* Collected data *
----

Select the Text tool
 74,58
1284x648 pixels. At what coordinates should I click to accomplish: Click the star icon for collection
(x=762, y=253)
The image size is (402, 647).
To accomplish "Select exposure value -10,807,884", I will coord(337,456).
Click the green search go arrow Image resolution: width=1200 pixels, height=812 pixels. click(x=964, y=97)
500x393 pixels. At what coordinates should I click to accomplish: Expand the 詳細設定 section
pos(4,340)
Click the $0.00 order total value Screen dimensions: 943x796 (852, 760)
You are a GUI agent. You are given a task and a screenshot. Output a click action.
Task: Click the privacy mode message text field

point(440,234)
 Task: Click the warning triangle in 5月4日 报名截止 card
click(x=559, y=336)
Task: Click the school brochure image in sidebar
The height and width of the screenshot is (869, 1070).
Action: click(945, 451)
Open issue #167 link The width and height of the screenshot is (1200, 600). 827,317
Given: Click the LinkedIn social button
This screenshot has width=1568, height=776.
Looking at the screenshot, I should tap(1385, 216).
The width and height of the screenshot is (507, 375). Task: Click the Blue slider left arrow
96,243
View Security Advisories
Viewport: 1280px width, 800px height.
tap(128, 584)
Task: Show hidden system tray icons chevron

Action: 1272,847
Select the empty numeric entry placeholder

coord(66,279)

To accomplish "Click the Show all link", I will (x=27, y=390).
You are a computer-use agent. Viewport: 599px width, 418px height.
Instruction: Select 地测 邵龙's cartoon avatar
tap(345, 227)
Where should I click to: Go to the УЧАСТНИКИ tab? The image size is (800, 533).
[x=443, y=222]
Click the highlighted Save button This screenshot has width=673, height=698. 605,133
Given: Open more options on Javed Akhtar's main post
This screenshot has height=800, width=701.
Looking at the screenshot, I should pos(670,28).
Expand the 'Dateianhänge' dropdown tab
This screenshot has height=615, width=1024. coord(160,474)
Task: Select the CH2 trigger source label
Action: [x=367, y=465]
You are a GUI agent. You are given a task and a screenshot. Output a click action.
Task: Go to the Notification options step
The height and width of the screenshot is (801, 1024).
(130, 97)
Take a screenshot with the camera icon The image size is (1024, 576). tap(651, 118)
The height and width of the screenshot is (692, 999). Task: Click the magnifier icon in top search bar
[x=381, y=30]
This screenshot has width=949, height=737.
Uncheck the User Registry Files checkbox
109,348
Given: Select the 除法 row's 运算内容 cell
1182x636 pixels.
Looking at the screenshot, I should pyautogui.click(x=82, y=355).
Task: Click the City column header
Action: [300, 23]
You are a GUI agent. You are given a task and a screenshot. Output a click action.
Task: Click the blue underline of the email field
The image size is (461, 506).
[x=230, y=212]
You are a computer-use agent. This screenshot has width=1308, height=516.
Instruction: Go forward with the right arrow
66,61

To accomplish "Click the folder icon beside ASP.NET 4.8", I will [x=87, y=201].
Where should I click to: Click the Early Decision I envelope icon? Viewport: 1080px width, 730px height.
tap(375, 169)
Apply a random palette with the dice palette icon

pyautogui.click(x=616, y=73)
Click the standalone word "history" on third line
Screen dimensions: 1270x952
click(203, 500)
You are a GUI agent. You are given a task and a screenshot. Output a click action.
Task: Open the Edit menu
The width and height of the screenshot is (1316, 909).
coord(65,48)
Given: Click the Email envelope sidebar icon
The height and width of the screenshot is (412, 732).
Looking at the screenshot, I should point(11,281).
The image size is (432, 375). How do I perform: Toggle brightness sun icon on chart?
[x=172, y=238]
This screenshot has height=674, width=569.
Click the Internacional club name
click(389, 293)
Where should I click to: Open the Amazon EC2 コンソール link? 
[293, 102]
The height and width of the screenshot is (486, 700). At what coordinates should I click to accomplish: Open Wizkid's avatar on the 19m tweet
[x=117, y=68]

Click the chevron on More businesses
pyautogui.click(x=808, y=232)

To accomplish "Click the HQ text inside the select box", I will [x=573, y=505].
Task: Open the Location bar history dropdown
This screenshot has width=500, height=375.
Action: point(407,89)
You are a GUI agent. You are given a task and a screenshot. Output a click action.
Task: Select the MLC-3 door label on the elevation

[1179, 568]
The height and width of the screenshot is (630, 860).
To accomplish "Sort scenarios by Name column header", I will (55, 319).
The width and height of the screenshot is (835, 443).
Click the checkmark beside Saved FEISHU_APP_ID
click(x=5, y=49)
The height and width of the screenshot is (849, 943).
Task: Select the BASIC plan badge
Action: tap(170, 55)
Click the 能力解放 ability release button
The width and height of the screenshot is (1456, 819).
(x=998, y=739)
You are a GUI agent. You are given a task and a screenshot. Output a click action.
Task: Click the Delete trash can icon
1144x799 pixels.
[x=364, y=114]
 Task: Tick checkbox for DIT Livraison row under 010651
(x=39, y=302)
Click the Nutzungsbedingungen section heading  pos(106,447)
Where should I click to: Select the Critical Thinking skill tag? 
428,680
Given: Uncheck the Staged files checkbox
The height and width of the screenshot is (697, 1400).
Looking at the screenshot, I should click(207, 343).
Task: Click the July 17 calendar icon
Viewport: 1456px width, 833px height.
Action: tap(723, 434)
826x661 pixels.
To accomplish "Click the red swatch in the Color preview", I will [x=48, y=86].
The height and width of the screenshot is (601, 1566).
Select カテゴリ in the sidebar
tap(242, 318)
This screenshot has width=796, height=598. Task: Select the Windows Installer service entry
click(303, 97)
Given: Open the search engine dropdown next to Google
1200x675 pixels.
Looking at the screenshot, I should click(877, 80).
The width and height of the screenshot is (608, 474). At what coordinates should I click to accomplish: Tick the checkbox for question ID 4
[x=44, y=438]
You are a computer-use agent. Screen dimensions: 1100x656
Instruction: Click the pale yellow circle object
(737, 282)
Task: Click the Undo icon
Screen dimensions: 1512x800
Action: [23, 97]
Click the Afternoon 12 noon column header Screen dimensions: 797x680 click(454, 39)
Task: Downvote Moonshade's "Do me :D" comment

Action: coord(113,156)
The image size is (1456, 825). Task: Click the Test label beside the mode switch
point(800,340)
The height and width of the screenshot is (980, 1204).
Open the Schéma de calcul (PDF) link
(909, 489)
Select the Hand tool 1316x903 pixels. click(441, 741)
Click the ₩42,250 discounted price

----

* Aim of the exercise *
Copy out the lines above with "button" in them.

* Problem solution *
Given: Click the LinkedIn social button
Click the highlighted Save button This screenshot has width=673, height=698. 605,133
Click the 能力解放 ability release button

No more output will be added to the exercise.